● Problem details: Reproduce everything in the data from the line containing "View the third skill icon with orange ring" down to the line containing "coord(583,185)", including both of those lines, and leave the pictures out of your answer.

● Recorded information:
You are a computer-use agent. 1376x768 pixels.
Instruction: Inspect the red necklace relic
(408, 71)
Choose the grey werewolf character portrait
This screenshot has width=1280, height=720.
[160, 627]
* * *
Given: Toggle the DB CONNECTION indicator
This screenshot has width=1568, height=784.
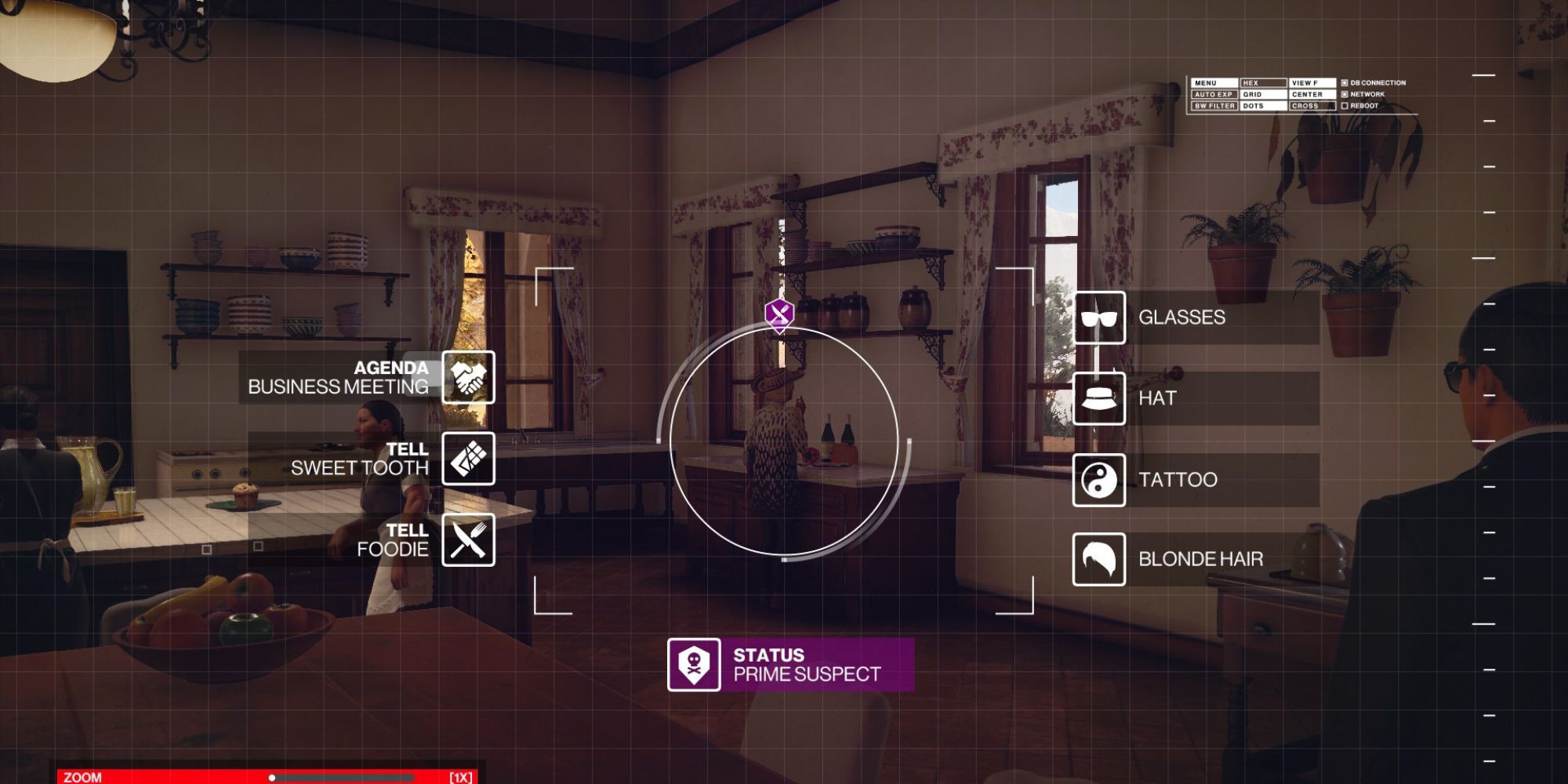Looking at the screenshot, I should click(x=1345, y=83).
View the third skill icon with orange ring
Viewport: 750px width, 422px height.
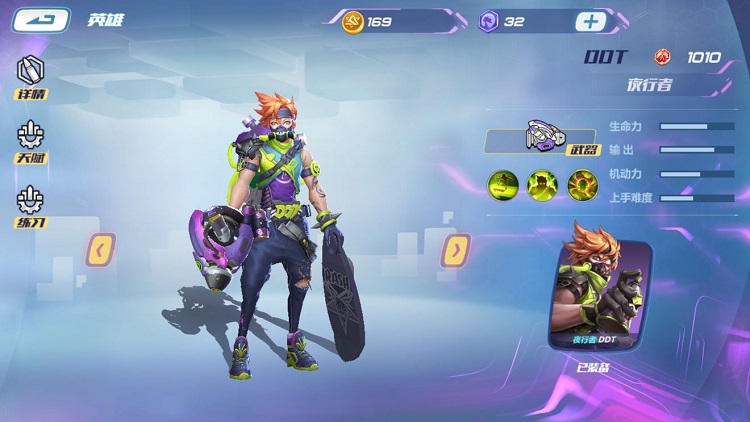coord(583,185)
==
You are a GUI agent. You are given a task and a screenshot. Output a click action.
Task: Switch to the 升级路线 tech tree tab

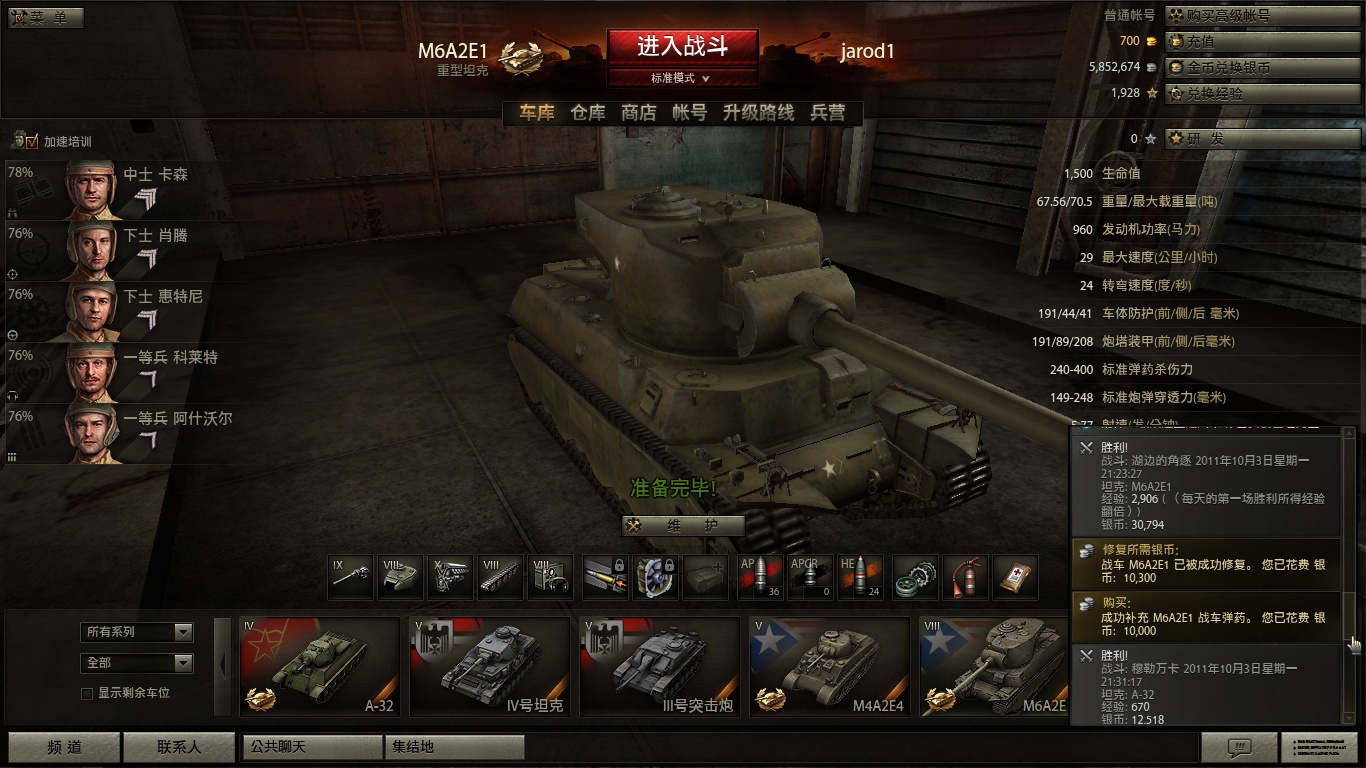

● Output of the exercise:
View the third skill icon with orange ring
Viewport: 750px width, 422px height.
coord(583,185)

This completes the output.